Real Speedup due to core doubling etc

Discussion of chess software programming and technical issues.

Moderators: hgm, Rebel, chrisw

Werewolf
Posts: 1796
Joined: Thu Sep 18, 2008 10:24 pm

Re: Real Speedup due to core doubling etc

Post by Werewolf »

CRoberson wrote:IIRC, the Rybka team knew of the equation NPS speedup = 1 + (N-1)*0.7, but they saw many customers getting confused when the TTP (Time To Ply) speed uo didn't equal the same value as the NPS speedup due to the workload gain. So, they adjusted the equation to be a TTP equation.

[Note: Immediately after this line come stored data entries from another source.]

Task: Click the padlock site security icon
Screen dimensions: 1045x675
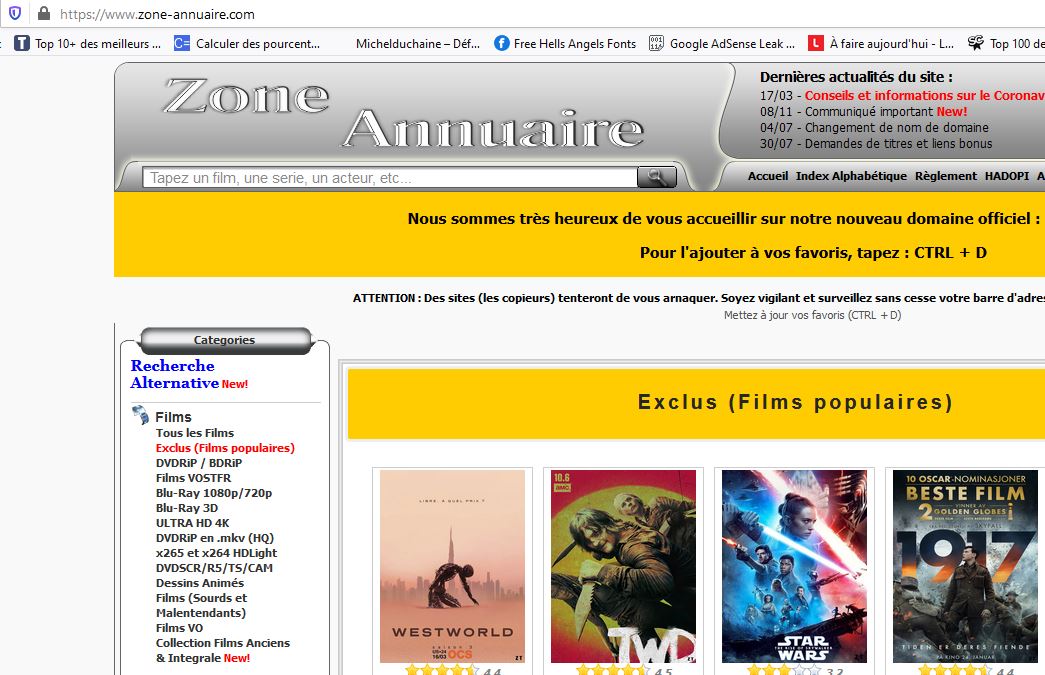Action: tap(43, 14)
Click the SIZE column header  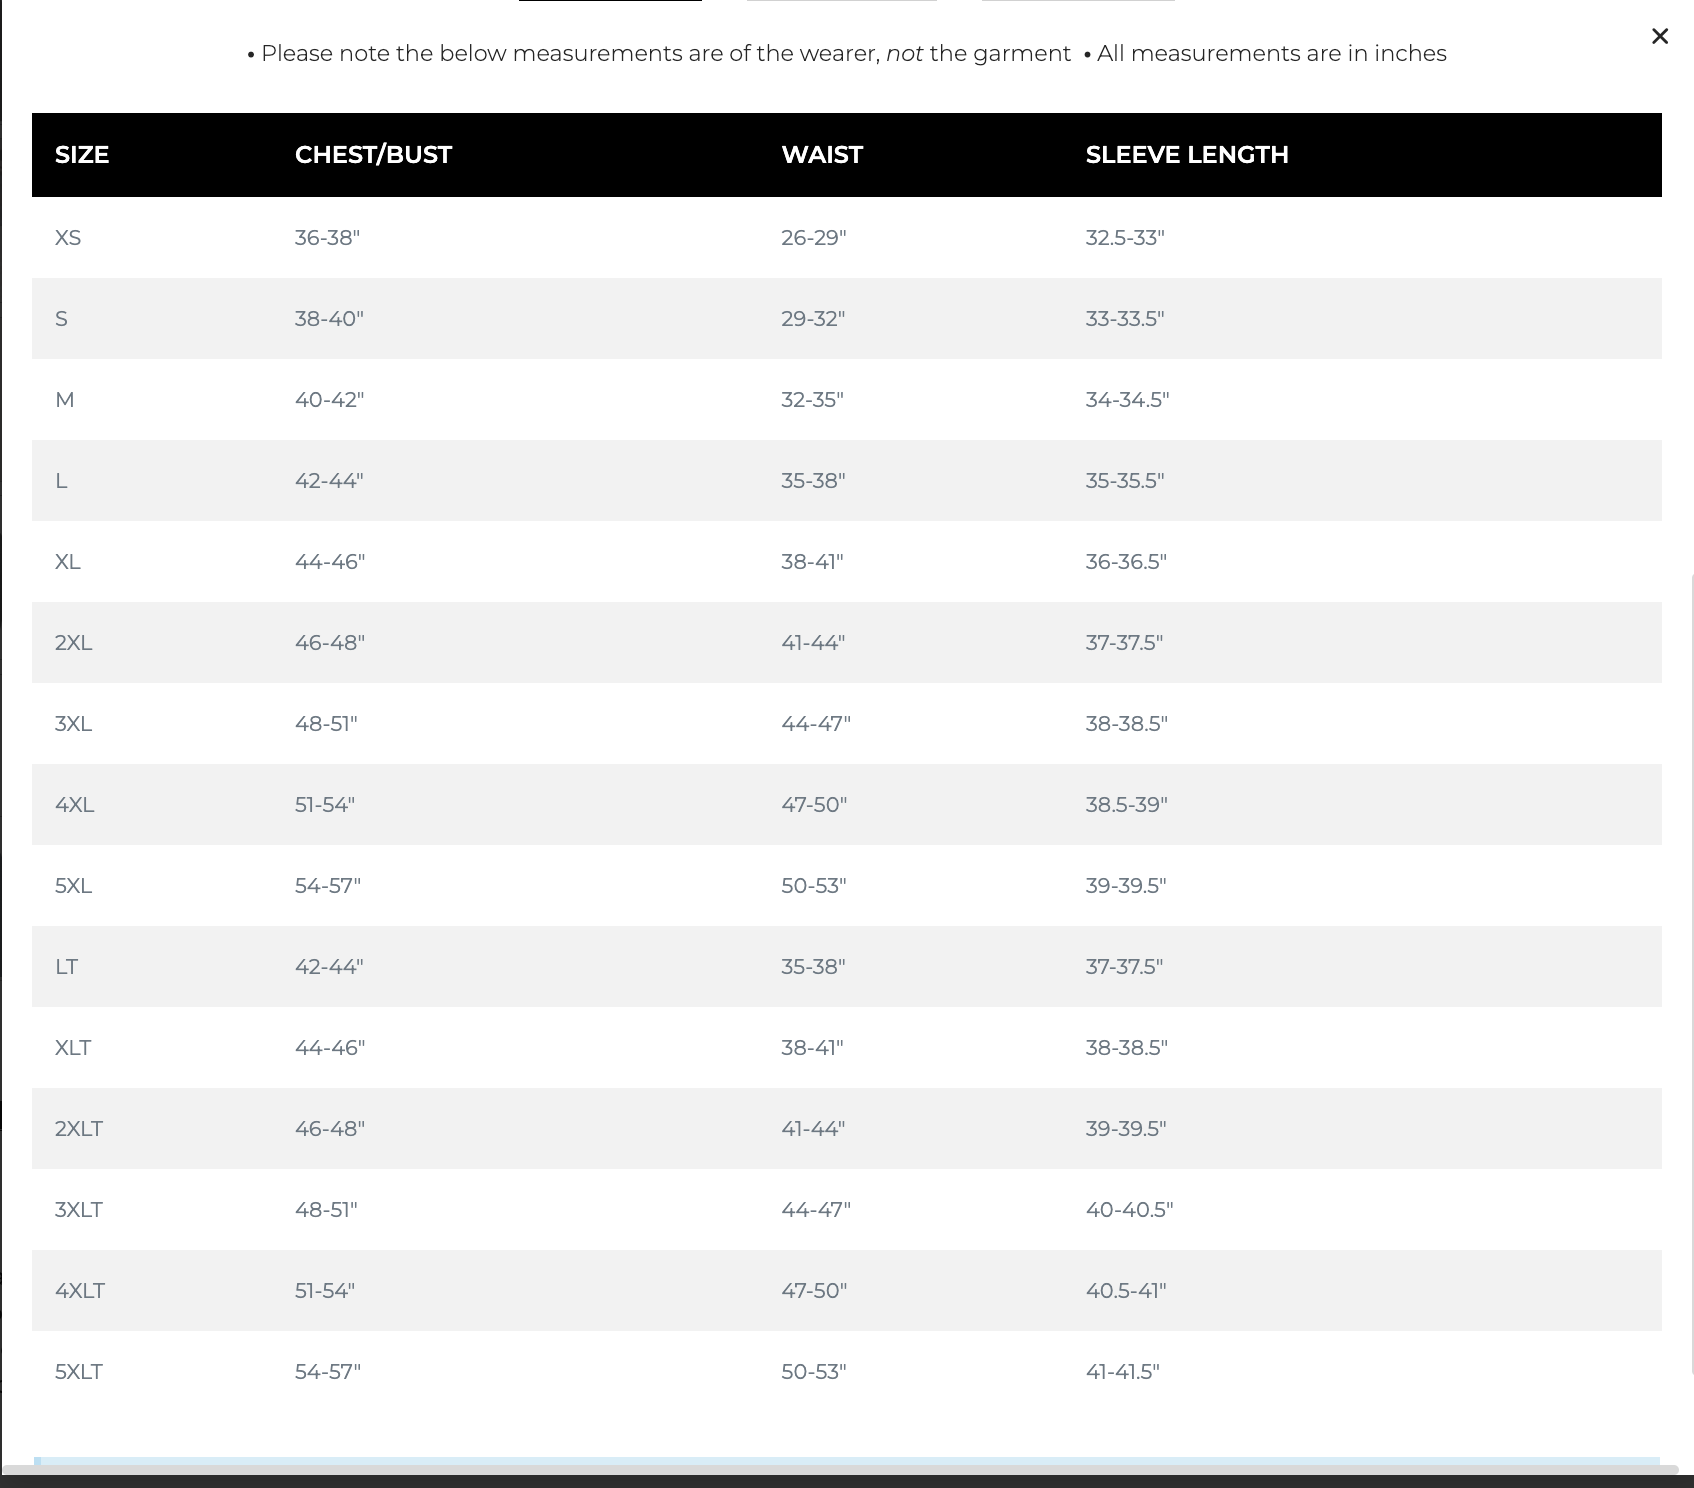pos(82,155)
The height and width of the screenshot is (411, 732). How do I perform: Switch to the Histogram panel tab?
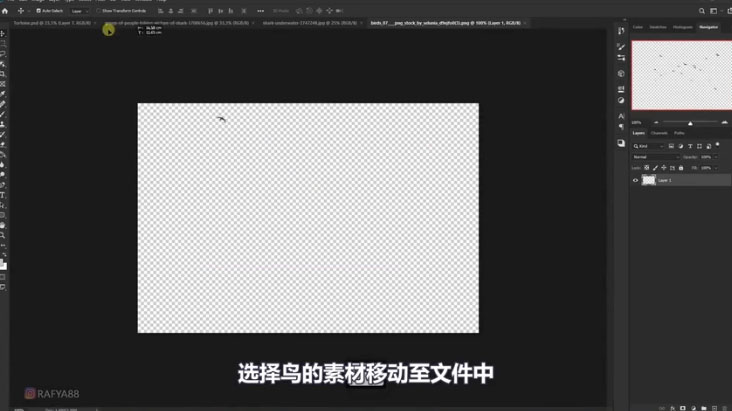[682, 27]
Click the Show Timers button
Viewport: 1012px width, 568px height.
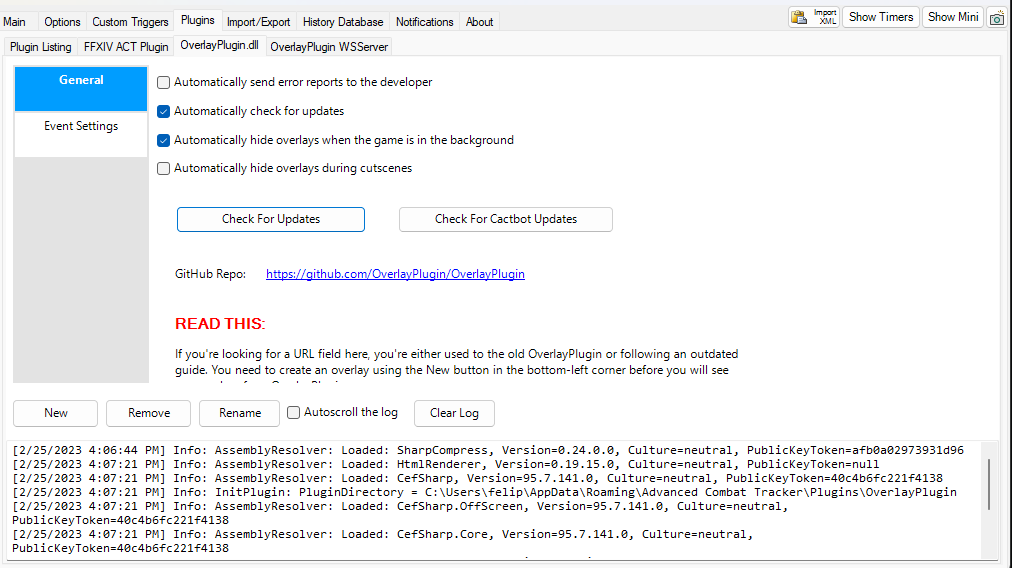[880, 17]
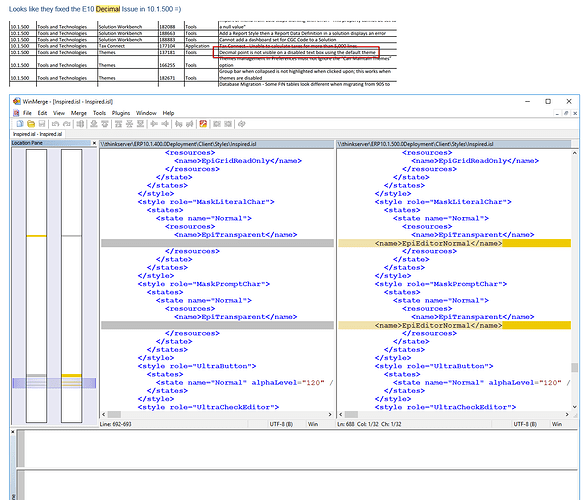Open a file with the folder icon
585x500 pixels.
[31, 124]
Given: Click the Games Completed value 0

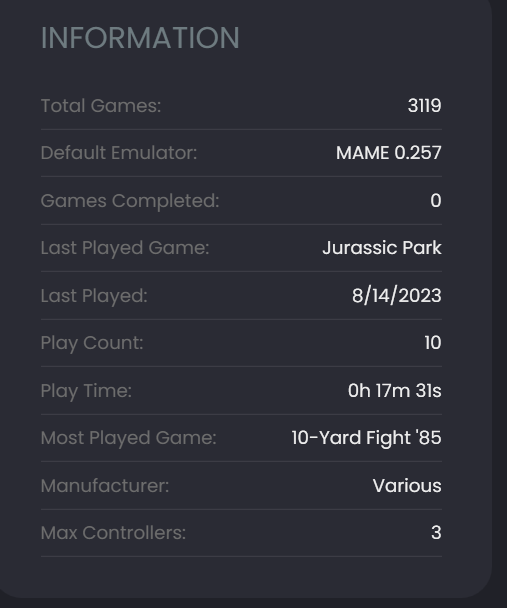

It was a long time ago but I'm not sure about this because they have repeatedly said that Rybka "thickens" (their term) its plies with more cores being used.

i.e. A quad core searching 20 plies deep will be slightly stronger than a dual core searching 20 plies deep.

I can't vouch for the accuracy of their belief though.
Werewolf
Posts: 1796
Joined: Thu Sep 18, 2008 10:24 pm

Re: Real Speedup due to core doubling etc

Post by Werewolf »

Thanks Bob.

Just out curiosity your 1 + (N-1)* 0.7 (again how did you arrive at this??)
is far more generous than N^0.76 (where did the 0.76 come from?) when core count is high.
bob
Posts: 20943
Joined: Mon Feb 27, 2006 7:30 pm
Location: Birmingham, AL

Re: Real Speedup due to core doubling etc

Post by bob »

Werewolf wrote:Thanks Bob.

Just out curiosity your 1 + (N-1)* 0.7 (again how did you arrive at this??)
is far more generous than N^0.76 (where did the 0.76 come from?) when core count is high.
my formula was produced by running a ton of test positions with 1 cpu, 2 cpus, 4 cpus and 8 cpus. A few years later it was tested with 16 cpus. Note that it is a straight line, which happens to be a bit pessimistic for 2 processors, and perhaps a tiny bit optimistic for 16. I'd suspect that it gets farther off if you go to 32 and 64. I've run on a machine with 64 processors, but it was an itanium-based box and I didn't have enough time to run enough tests to get any decent speedup data.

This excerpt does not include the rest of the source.